Some but not all of the inner nodes (which have been automatically named) do seem to have confidences, such as Inner4 or Inner10, but look at Inner2 and Inner5 for example - they do not.

The question becomes are these bootstrap values really missing, or are they really branches with zero boot strap support?

Given the way Python evaluates numbers when cast as a boolean, a bootstrap value of zero is a special case and that might be why it was not reported in the XML output, or the drawing:

https://github.com/biopython/biopython/blob/biopython-173/Bio/Phylo/_utils.py#L370

So what does it conclude?

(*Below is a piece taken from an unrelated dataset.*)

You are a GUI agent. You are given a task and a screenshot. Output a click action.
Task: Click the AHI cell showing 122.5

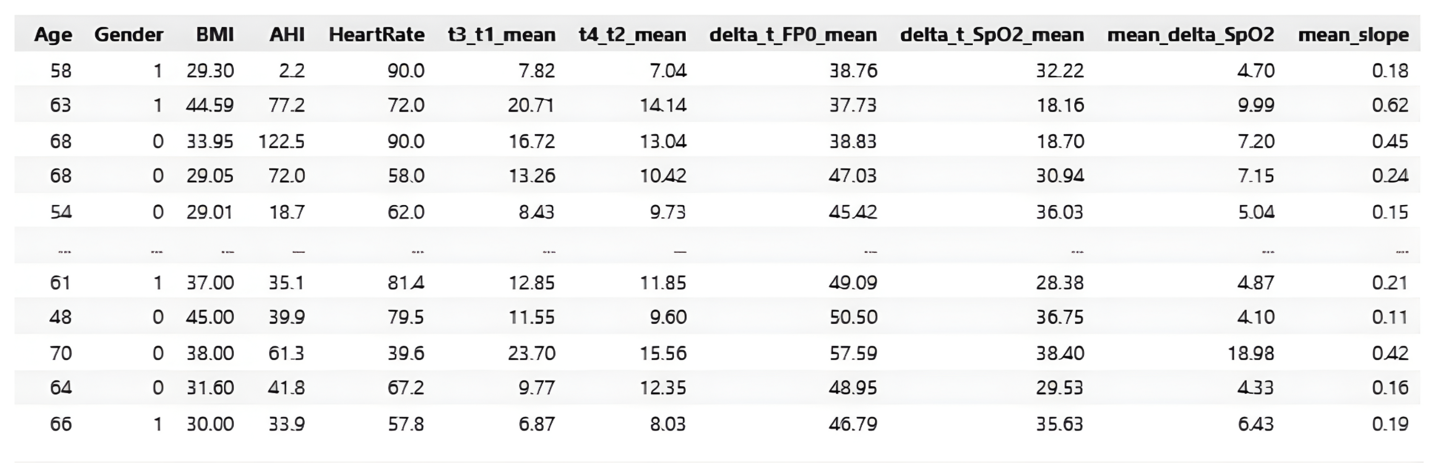(281, 141)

The particular branching points have 0 confidence ? And if it does so, how do I change it so that it may show the value whether zero?
My question is :
For the same MSA file , when bootstrap replicates are generated and one of the trees is used as reference to be compared with rest of the bootstrap replicates to obtain branch support values, for the similar branching topology this tree displays the support value while the tree in the previous example does not do so.

from Bio import AlignIO
from Bio import Phylo
from Bio.Phylo.TreeConstruction import *
from Bio.Phylo import Consensus
from Bio.Phylo.Consensus import *

msa = AlignIO.read("example.phy", "phylip")

calculator = DistanceCalculator()
constructor = DistanceTreeConstructor(calculator)

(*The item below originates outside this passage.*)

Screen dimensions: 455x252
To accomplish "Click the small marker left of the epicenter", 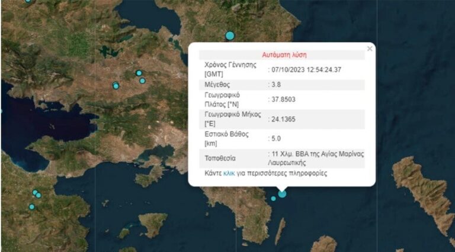I will pos(273,199).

trees = bootstrap_trees(msa, 1000, constructor)
tree = []
tree = list(trees)
target_tree = tree[0]

support_tree = get_support(target_tree, tree)
Phylo.draw(support_tree)

Do you get my point of confusion?

My guess right now is the missing bootstrap values are simply zero.

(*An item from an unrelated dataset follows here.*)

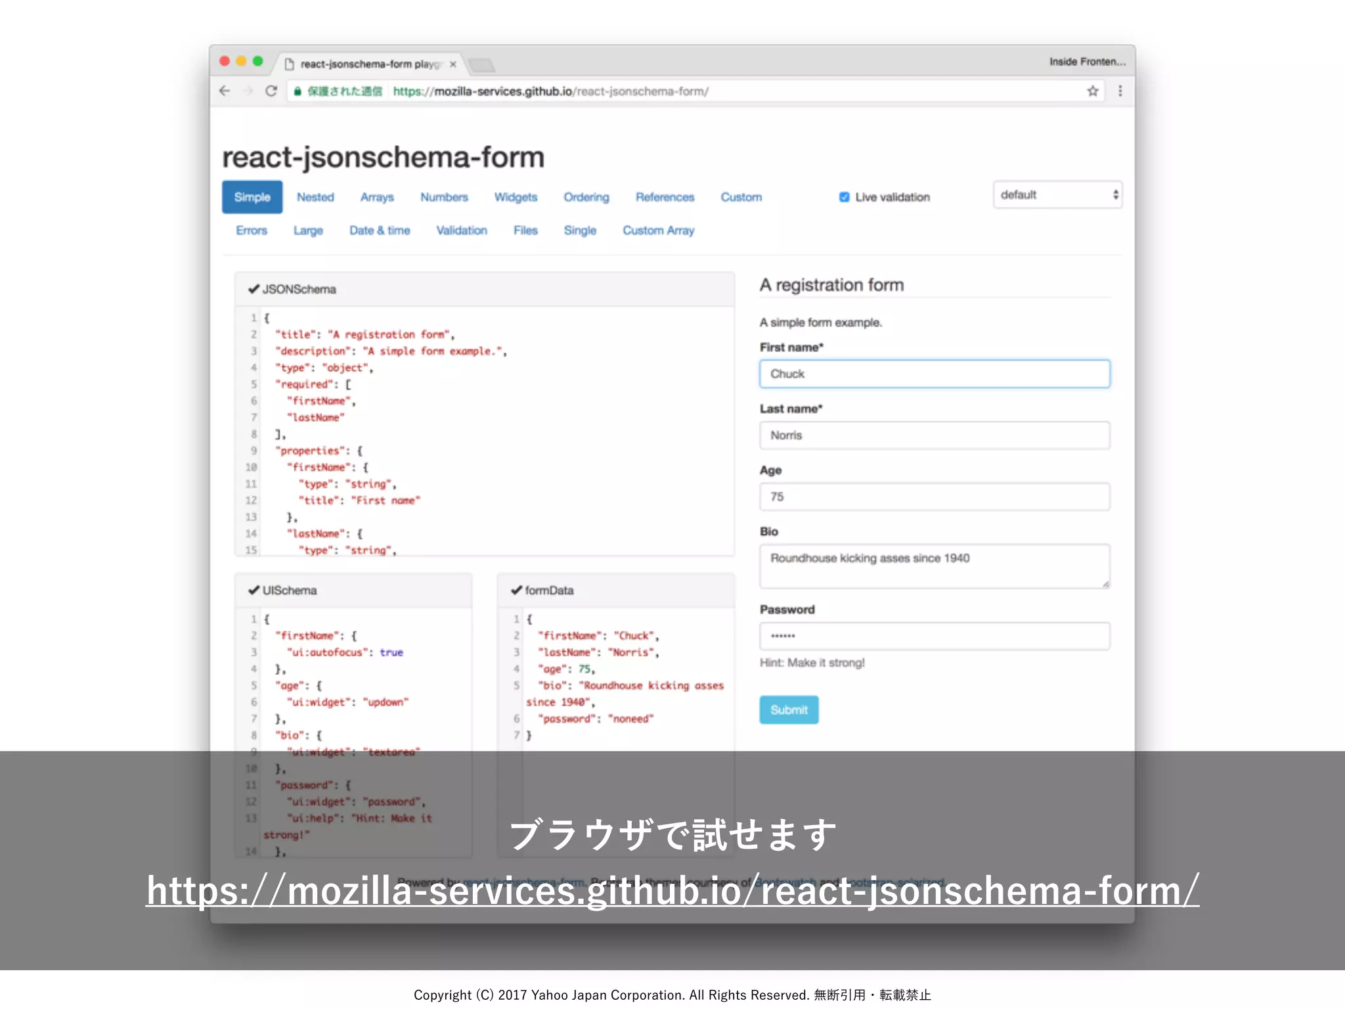Open the default theme dropdown
1345x1009 pixels.
tap(1057, 195)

Do you agree that the same values are missing in the figures as in the data files? For example, look at the saved trees in a text editor or graphical tree tool. If so, that is good progress - it strongly suggests the problem is not in the tree drawing.

If you do not want to delve into debugging Biopython, and need to resolve this urgently, try doing the bootstrap analysis in another set of tools - for example PHYLIP. It used to be good advice to generate phylogenetic trees by at least two different methods anyway, to confirm they give reasonably consistent results, and so provide reassurance that your analysis is not based on an artefact of a particular tree building tool.

Alright, I might test my trees again.

Ain't there any way for displaying '0' for the branch support where it is zero rather showing nothing?

If you want to experiment with the non-display of zero bootstraps, try changing this line:

https://github.com/biopython/biopython/blob/biopython-173/Bio/Phylo/_utils.py#L370

Currently:

                if clade.confidence:
                    return conf2str(clade.confidence)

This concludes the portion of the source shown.